What the task requires: Copy the rows word for word, beginning at the line that has "At what coordinates should I click to accomplish: Click the NEW" and stopping after the line that has "point(273,420)".

Data lines:
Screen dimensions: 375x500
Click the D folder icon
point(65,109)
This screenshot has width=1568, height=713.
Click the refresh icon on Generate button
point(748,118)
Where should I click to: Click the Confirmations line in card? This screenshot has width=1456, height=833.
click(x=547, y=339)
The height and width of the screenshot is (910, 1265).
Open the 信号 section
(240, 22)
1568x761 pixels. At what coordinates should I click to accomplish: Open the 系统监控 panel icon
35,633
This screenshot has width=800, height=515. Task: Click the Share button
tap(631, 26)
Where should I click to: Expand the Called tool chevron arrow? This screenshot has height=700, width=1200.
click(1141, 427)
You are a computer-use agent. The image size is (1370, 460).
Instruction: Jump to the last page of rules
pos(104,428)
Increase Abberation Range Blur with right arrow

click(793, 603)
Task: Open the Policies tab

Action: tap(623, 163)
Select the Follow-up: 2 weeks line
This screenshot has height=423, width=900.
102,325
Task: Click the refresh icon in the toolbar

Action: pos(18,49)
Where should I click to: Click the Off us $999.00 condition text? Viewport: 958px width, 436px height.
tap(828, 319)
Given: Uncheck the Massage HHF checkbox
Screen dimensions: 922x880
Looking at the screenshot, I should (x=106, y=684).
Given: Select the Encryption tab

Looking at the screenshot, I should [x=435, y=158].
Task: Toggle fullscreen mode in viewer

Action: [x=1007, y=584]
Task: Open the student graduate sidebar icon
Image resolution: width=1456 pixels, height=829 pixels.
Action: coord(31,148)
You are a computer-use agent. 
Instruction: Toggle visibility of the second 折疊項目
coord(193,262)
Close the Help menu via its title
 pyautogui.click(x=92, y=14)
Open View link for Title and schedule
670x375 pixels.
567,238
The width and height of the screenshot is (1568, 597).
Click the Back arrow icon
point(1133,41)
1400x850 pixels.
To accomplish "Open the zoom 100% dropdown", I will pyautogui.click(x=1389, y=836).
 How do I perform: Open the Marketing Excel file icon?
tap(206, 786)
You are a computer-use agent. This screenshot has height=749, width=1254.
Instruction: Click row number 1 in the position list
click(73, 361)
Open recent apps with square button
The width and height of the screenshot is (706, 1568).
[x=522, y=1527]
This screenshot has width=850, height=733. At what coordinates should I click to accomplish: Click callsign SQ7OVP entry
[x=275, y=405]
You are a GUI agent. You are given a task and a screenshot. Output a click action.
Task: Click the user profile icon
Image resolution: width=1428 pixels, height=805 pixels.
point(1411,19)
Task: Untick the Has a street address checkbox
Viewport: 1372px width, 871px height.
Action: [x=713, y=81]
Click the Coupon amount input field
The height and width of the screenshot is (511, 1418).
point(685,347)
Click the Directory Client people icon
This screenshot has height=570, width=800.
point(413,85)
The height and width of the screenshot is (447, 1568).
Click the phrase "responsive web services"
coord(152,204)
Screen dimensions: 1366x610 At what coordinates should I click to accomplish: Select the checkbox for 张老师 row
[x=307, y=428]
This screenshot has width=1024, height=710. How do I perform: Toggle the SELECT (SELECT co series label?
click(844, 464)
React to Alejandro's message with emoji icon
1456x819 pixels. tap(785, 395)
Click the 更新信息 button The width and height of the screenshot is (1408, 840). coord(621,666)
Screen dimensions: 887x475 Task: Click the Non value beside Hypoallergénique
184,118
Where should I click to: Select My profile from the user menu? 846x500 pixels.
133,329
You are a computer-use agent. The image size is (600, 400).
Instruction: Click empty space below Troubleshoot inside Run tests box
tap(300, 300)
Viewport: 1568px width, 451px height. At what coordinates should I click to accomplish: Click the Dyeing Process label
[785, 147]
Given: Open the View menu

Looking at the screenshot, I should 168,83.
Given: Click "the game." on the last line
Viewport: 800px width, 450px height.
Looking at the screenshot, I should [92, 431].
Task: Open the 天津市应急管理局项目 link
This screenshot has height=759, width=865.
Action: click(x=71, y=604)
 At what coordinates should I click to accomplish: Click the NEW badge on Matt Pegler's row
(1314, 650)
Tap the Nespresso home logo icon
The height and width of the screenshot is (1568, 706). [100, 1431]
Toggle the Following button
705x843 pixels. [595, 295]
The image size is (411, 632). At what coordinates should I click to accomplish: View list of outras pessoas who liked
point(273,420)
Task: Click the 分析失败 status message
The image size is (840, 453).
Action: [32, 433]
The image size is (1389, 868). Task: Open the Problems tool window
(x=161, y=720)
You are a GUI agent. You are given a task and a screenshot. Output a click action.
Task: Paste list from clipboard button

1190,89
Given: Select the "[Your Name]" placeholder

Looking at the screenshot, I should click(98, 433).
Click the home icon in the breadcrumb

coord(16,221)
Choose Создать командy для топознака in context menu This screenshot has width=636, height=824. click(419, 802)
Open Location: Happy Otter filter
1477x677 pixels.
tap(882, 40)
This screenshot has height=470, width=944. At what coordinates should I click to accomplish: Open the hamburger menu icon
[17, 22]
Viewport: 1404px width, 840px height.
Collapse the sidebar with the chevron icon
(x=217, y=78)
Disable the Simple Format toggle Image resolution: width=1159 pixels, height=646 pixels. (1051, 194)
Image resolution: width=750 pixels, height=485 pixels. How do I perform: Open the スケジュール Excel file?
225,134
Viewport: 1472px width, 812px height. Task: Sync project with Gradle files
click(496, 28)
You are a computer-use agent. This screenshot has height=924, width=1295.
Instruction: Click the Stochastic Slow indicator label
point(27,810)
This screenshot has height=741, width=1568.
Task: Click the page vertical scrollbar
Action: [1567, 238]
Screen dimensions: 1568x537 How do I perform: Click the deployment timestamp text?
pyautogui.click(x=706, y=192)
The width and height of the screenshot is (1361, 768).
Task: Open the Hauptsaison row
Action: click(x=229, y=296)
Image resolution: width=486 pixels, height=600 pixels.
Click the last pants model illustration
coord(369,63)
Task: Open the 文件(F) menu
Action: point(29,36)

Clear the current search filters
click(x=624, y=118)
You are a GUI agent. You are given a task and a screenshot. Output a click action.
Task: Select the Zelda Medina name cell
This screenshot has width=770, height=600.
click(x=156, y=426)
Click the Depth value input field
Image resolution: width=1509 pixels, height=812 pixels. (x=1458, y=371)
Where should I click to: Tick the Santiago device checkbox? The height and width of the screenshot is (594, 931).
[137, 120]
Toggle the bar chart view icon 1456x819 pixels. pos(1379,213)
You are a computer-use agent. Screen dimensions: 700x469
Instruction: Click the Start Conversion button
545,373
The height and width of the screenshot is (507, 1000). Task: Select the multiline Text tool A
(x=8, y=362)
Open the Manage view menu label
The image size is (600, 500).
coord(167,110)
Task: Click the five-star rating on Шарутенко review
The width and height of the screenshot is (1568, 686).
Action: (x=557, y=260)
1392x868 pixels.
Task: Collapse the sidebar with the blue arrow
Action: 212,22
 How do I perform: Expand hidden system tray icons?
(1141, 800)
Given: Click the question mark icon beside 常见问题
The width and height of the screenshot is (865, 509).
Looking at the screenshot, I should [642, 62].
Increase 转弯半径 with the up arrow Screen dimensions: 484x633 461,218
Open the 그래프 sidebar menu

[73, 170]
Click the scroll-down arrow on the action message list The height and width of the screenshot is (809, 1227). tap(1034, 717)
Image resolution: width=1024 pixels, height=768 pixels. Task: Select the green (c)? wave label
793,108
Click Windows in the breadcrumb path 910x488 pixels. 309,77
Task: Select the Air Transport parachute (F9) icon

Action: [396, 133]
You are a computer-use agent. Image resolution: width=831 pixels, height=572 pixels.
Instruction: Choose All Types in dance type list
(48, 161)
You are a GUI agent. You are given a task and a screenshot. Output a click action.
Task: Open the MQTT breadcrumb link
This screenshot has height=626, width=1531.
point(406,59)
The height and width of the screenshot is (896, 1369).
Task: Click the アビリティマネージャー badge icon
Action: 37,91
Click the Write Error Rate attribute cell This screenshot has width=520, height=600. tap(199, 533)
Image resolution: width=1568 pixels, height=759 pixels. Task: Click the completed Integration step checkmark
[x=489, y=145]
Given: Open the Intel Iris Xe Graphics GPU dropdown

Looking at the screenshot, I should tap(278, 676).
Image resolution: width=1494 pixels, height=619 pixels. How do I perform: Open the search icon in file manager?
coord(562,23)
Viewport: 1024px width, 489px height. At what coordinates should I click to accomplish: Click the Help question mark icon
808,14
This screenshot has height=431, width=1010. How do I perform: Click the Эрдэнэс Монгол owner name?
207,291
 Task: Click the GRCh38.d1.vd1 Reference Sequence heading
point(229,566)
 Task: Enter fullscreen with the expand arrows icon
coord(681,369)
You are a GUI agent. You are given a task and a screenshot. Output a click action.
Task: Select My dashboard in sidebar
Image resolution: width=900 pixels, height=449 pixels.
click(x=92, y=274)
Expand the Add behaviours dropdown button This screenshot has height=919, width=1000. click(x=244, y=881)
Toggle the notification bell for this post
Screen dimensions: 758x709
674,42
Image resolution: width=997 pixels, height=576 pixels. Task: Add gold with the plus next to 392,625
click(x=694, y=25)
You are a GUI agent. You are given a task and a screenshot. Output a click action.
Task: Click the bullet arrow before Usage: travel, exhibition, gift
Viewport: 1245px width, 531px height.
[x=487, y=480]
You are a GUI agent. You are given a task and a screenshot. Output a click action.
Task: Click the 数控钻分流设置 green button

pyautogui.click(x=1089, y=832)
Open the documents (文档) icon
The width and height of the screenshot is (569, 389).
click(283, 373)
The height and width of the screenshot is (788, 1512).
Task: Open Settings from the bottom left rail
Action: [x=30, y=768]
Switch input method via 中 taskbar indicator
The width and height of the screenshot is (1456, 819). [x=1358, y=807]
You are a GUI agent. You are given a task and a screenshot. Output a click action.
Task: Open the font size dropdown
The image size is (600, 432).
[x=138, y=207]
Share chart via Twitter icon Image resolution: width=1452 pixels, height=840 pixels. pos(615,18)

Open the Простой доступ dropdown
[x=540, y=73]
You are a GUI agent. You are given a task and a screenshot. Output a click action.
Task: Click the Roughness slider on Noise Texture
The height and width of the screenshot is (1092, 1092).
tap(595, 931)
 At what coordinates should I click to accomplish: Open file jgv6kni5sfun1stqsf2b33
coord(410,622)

Reply to the exercise:
 At what coordinates should I click to accomplish: Click the NEW badge on Matt Pegler's row
(1314, 650)
Tap the Nespresso home logo icon
The height and width of the screenshot is (1568, 706). [100, 1431]
Toggle the Following button
705x843 pixels. [595, 295]
The image size is (411, 632). At what coordinates should I click to accomplish: View list of outras pessoas who liked
point(273,420)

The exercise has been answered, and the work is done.